Friday, August 07, 2009

in the heart of it- 700 comm ave, boston

in january i switched dorms to a large towering dorm, called 700, for a semester. my roommate here was p.h., who smoked a cigarette the minute he woke up and, after that, was quite friendly.

700 was a place where it could be said that stereotypes came home to roost. whereas west campus had been a drug festival, to me, 700 seemed more of a culture, more of a classic college dorm; unfortunately, i wasn't very interested.

p.h. and i set out for western mass one weekend; another, i signed on to a bus that went down to washington d.c. to protest nixon's inauguration. at this demonstration, we looked on in a haze, as many of us had slept very little on the bus; washington was cold, and police totally blocked us from seeing anything useful or pretty.
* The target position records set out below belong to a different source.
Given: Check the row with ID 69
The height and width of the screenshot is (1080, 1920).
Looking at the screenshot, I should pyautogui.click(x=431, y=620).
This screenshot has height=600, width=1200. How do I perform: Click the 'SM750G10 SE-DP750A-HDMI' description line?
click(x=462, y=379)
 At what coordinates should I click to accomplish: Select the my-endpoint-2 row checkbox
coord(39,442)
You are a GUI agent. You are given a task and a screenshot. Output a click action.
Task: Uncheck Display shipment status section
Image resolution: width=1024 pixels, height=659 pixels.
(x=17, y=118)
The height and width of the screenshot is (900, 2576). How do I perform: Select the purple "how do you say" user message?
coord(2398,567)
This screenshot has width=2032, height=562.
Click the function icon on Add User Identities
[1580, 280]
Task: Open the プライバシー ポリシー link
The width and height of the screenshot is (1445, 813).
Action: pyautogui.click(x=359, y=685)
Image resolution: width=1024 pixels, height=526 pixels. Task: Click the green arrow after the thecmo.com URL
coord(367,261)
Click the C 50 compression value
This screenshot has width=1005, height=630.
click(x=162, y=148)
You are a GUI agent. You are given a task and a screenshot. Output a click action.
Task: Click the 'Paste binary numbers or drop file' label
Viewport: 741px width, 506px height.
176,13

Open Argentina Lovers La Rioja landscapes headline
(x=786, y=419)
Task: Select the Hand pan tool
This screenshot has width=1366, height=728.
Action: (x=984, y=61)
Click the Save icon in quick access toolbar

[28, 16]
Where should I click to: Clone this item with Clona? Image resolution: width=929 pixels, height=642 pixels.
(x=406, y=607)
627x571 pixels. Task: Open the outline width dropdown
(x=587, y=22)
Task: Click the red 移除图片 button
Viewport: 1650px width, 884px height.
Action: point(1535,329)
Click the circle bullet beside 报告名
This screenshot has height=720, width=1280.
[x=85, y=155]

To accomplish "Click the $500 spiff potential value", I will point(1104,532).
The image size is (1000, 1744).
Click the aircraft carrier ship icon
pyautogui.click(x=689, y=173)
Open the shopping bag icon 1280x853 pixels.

when the weather cleared up i spent more and more time going up into new england, canada, new york, anywhere i could.

of my education, i remember several things: i took classes from many famous people, among them howard zinn, an urban historian, and a famous writer, who was a gentle and interesting guy. unfortunately, though i agreed with zinn's radical politics, i didn't want to be a political scientist; i had no real interest in pursuing urban history at the moment, though that was interesting, and finally, though i fancied myself a writer, i had nothing to say, yet. most of all, i felt like i was grasping at straws, wasting my parents' money, flailing around trying to find meaning that wasn't there. my sociology major put me in a statistics course that was a crusher. i could hardly bear to show up and do the homework; in the fall i transfered to journalism.